## PROVIDED TEXT
Five Reasons We Don’t Disciple (Part 4)

Article
08.26.2014

In the last three posts, I’ve suggested four reasons we don’t disciple, despite Christ’s command to the contrary.

The fifth and final reason we don’t disciple has been bubbling underneath everything I’ve written so far: our churches are too often ashamed of the gospel and therefore assume the gospel.

Not long ago, I was invited to speak at a church near London. Numbers had been dropping, so the church was going to significant lengths to attract young people. They’d added another service at a more convenient time, they were getting in guest speakers from all over the country, they were spending money on marketing, and they had paid a worship band to come from 100 miles away.

I got chatting to a delightful congregation member about the reasons for their flagging, elderly attendance. “This may be a sensitive question,” I said, “but how’s the preaching of the gospel going?” His response came with a knowing and faintly embarrassed smile. “Well,” he said, “we have to give people what they want.”

It brought to mind the words of Martin Lloyd-Jones: “If we cannot preach the church full [with the gospel], let them stay empty.” Why? Because a church that is made full by methodology, marketing, or music is not a church that is full of disciples.

It’s true that these things may bring short-term, numerical increase. But, as Mark Dever writes: “The growth that we find talked of and urged and prayed for in the New Testament isn’t simply numerical growth. If your church is more crowded with people now than it was a few years ago, does that mean that yours is a healthy church? Not necessarily” (Nine Marks of a Healthy Church, 201-202).

“Growth” without the regular, faithful teaching of the gospel is growth without depth. Ocean-wide and puddle-deep. If we want depth as well as breadth, there’s no substitute for gospel-saturated preaching and conversation.

One final point. There is a danger that even self-proclaimed “gospel-hearted” or “gospel-centered” churches keep the gospel so close to the heart, so close to the center, that it is actually hidden.

We may name-check Jesus, mention “the gospel,” and quote God’s Word. But we may never get as far as actually reminding each other who Jesus is, what he has done, and what that means for us. Fatally, we may assume the gospel instead of actually proclaiming it.

## EXCERPTED DATA
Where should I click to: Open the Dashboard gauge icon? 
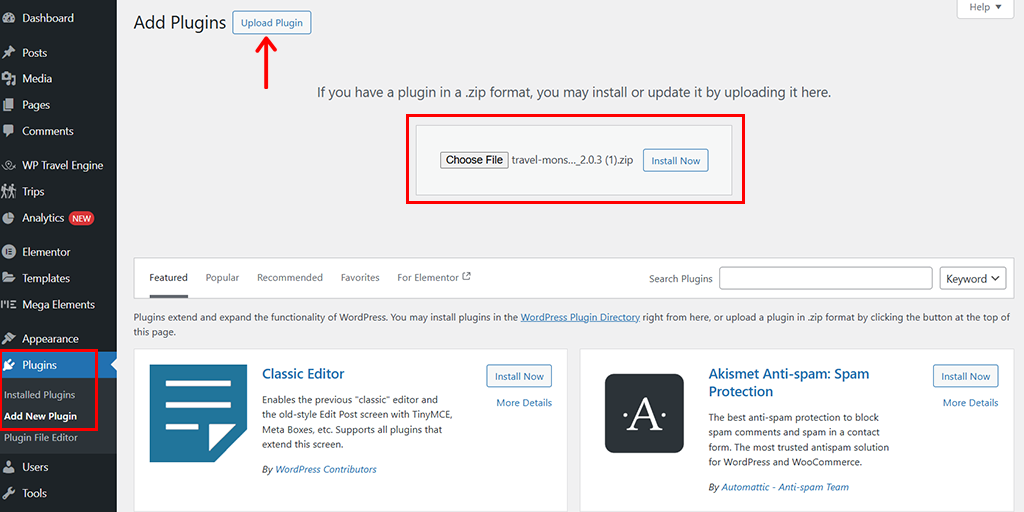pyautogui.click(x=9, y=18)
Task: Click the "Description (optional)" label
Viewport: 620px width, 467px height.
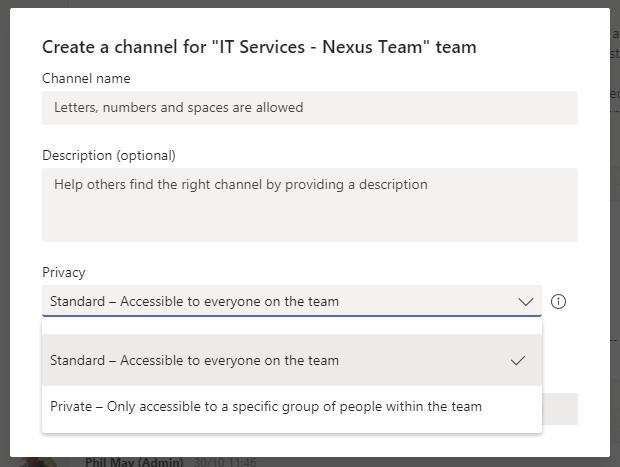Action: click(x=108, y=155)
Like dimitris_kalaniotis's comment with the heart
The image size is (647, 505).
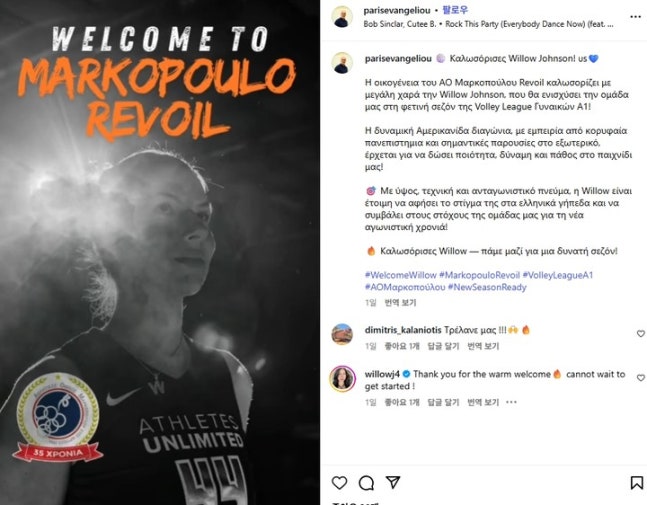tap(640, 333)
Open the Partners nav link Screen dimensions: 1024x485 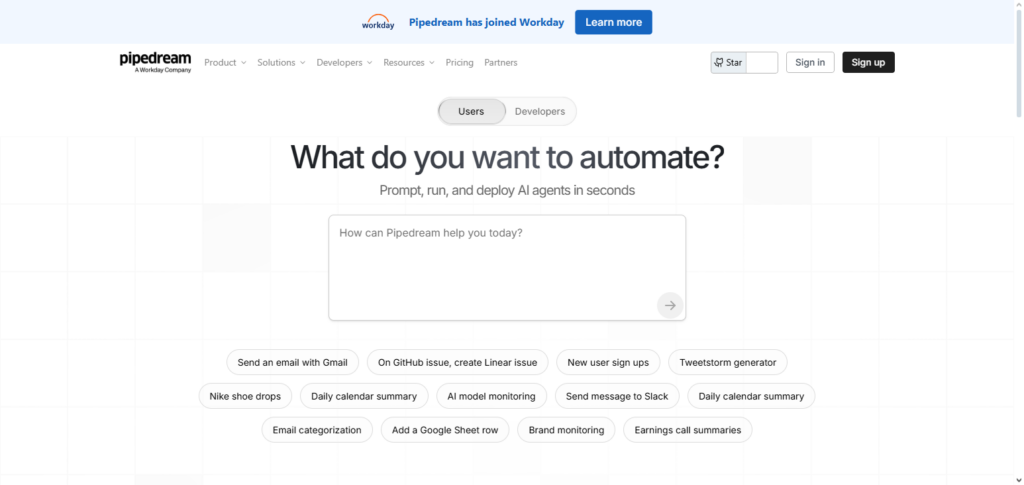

## TASK INSTRUCTIONS
(A) Quote the discipleship article from "It’s true that" to "preaching and conversation.".
(B) Please rewrite the listing with "Open" changed to "Select" and everything else kept as is, leaving out the pictures.

## ANSWERS FOR THIS EXERCISE
(A)
It’s true that these things may bring short-term, numerical increase. But, as Mark Dever writes: “The growth that we find talked of and urged and prayed for in the New Testament isn’t simply numerical growth. If your church is more crowded with people now than it was a few years ago, does that mean that yours is a healthy church? Not necessarily” (Nine Marks of a Healthy Church, 201-202).

“Growth” without the regular, faithful teaching of the gospel is growth without depth. Ocean-wide and puddle-deep. If we want depth as well as breadth, there’s no substitute for gospel-saturated preaching and conversation.

(B)
Where should I click to: Select the Dashboard gauge icon? 
pyautogui.click(x=9, y=18)
Task: Click the "Description (optional)" label
Viewport: 620px width, 467px height.
Action: click(x=108, y=155)
Like dimitris_kalaniotis's comment with the heart
The image size is (647, 505).
tap(640, 333)
Select the Partners nav link Screen dimensions: 1024x485 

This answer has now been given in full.